Astros' move consistent with Selig's past

The Astros’ eventual move to the AL West was something we all knew was in the works. Now it’s set for 2013, the latest move in Bud Selig’s long, successful and reliably Machiavellian stewardship of the game. You can wonder if it would have happened had the move not held up the sale of the team, but another 30-0 vote in favor provides history with Selig’s latest consensus-building triumph.

It’s appropriate that this went down in Milwaukee. If any city demonstrates baseball’s impermanence, it's Beertown. Milwaukee has been home to three different major league teams: The original Brewers of 1901 (who became the Browns in St. Louis a season later); the transient Braves, drifting from Boston on their way to Atlanta; and finally the former Seattle Pilots, who became Bud Selig’s Brewers in 1970.

The Brewers’ history since then has been as baseball’s geographic flywheel. They skipped from their initial placement in the old AL West to the AL East, trading places with the newly minted Texas Rangers after team owner Bob Short abandoned Washington, D.C., in 1972, before landing in the AL Central in 1994. Next they moved over to the National League Central as part of the 1998 expansion. That’s four divisions inside of three decades. So yes, of course Bud Selig was game for realignment, because when he was an owner, there wasn’t a realignment he wasn’t ready to accept.

What this means for scheduling remains to be seen. Maybe Jim Crane can plead for home-and-home matchups with as many of the Astros’ old NL Central rivals as possible. But as is, interleague play across the regular season’s six months should mean 30 games -- a fifth of every team’s schedule -- being played against the other league. The scheduling inequities of the present, with teams playing different interleague schedules against different interleague opponents of varying quality and playing an unbalanced intradivision schedule, seem likely to persist in some form after the Astros move to the AL West. That’s been a problem for determining the wild card all along.

Now, think on that, and keep in mind Bud Selig’s commitment to expanding the playoffs with a one-game wild-card play-in. On the one hand, you can see where his argument that this would be “more exciting” comes from. I suppose one benefit would be that the AL East division title would suddenly mean something for a change, because do you think for a moment that the Red Sox, Yankees or Rays want their seasons reduced to a one-game play-in? There’s also the chance that the presence of a weak Astros club in the AL West, playing an unbalanced schedule, could propel the Rangers and Angels towards 100-win seasons, at least in the short term.

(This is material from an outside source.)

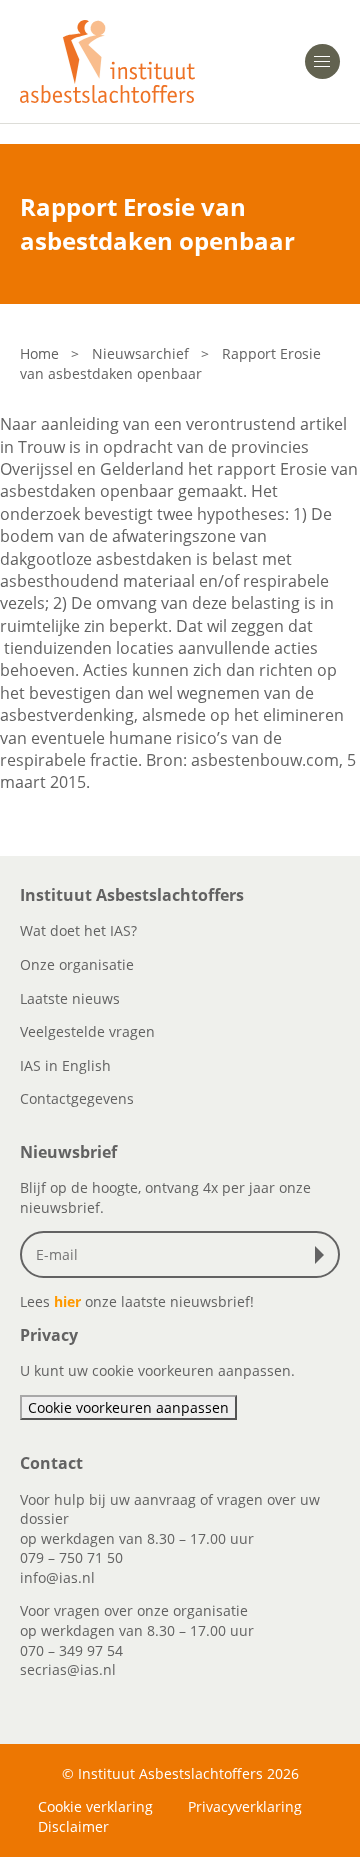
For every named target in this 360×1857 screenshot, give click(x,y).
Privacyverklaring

For my two cents, it’s far more problematic than just that. Counting spring training, the expansion of the postseason slate would mean that two teams will spend eight months navigating an unfair schedule (thanks to year-round interleague play) and have it all reduced to little more than a coin toss, metaphorically. That makes for another big advantage to winning your division, certainly, since the two wild-card teams will probably have to use their best starter in that play-in game.

This is not to take too much away from getting to the new 15/15 league split. Achieving baseball’s new alignment is the latest feat of Bud Selig’s diplomacy, something for which he deserves to be congratulated. It’s an imperfect solution, although you could argue that it wouldn’t be baseball if some party wasn't left frustrated. The number of mandates the lords of the game had to reconcile -- interleague play, playoff expansion, realignment -- was guaranteed to leave more than a few unhappy. New Astros owner Jim Crane may be first in line after grudgingly accepting the move to the AL West, but once the 2013 schedule gets set, you can bet that he won’t be standing alone.